UE pede liberdade de navegação no Estreito de Ormuz
A União Europeia pediu a proteção da liberdade de navegação no Estreito de Ormuz, um importante corredor marítimo para o comércio global e suprimentos de energia, enquanto as tensões na via navegável estratégica continuam a interromper as atividades de transporte.
A Alta Representante da UE para Assuntos Exteriores e Política de Segurança, Kaja Kallas, enfatizou a importância de manter a navegação irrestrita pelo estreito ao falar com repórteres antes de uma reunião informal de ministros da defesa da UE em Wicklow, Irlanda.
Kallas afirmou que a liberdade de navegação deve ser respeitada e expressou preocupação de que os esforços diplomáticos em curso até agora não tenham produzido um resultado concreto. Ela também argumentou que os navios não deveriam enfrentar novas taxas de trânsito ou custos adicionais em rotas que anteriormente permaneciam abertas ao tráfego marítimo internacional.
O Estreito de Ormuz é um dos pontos de estrangulamento marítimos mais estrategicamente importantes do mundo, conectando o Golfo Pérsico com o Golfo de Omã e o Mar Arábico. Uma parte significativa das remessas internacionais de petróleo e gás passa pela via navegável, tornando qualquer interrupção potencialmente significativa para os mercados de energia e cadeias de suprimento globais.

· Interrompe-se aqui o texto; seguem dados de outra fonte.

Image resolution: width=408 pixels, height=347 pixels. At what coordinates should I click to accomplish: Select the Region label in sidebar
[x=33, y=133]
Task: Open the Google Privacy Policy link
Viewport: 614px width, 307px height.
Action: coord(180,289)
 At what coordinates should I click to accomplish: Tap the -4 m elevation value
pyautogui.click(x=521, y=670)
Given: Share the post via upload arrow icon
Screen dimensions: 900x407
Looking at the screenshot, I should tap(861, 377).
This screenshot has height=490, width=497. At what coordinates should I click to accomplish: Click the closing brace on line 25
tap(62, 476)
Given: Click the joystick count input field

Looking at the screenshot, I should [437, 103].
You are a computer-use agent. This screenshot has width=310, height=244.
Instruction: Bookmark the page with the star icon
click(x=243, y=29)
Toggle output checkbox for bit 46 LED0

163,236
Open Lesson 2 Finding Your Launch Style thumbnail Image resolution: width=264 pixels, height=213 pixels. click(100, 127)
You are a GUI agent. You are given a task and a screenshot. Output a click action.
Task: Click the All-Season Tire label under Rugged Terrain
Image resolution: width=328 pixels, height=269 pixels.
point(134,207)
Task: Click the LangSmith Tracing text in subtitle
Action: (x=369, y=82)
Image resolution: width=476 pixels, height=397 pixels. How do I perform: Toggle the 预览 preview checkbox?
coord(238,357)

O tráfego marítimo através do estreito, segundo relatos, caiu drasticamente à medida que as tensões aumentaram, levantando preocupações entre governos e empresas sobre a segurança e a confiabilidade das rotas de transporte de energia.
A União Europeia já sinalizou que poderia considerar medidas adicionais para proteger seus interesses de segurança e econômicos, particularmente a liberdade de navegação no Estreito de Ormuz. A questão também foi discutida durante uma reunião de ministros de finanças e governadores de bancos centrais do G20 em Asheville, Estados Unidos.
Para a UE, manter a via navegável aberta não é apenas uma questão de segurança marítima, mas também uma prioridade econômica importante. A interrupção prolongada poderia aumentar os custos de transporte, afetar os preços da energia e criar mais pressão sobre os mercados internacionais.
As últimas declarações europeias destacam a crescente preocupação do bloco sobre a importância estratégica do Estreito de Ormuz e a necessidade de esforços diplomáticos para evitar uma nova escalada. Manter uma navegação segura e aberta continua sendo um desafio fundamental à medida que as tensões regionais continuam a pesar sobre o comércio global e a segurança energética.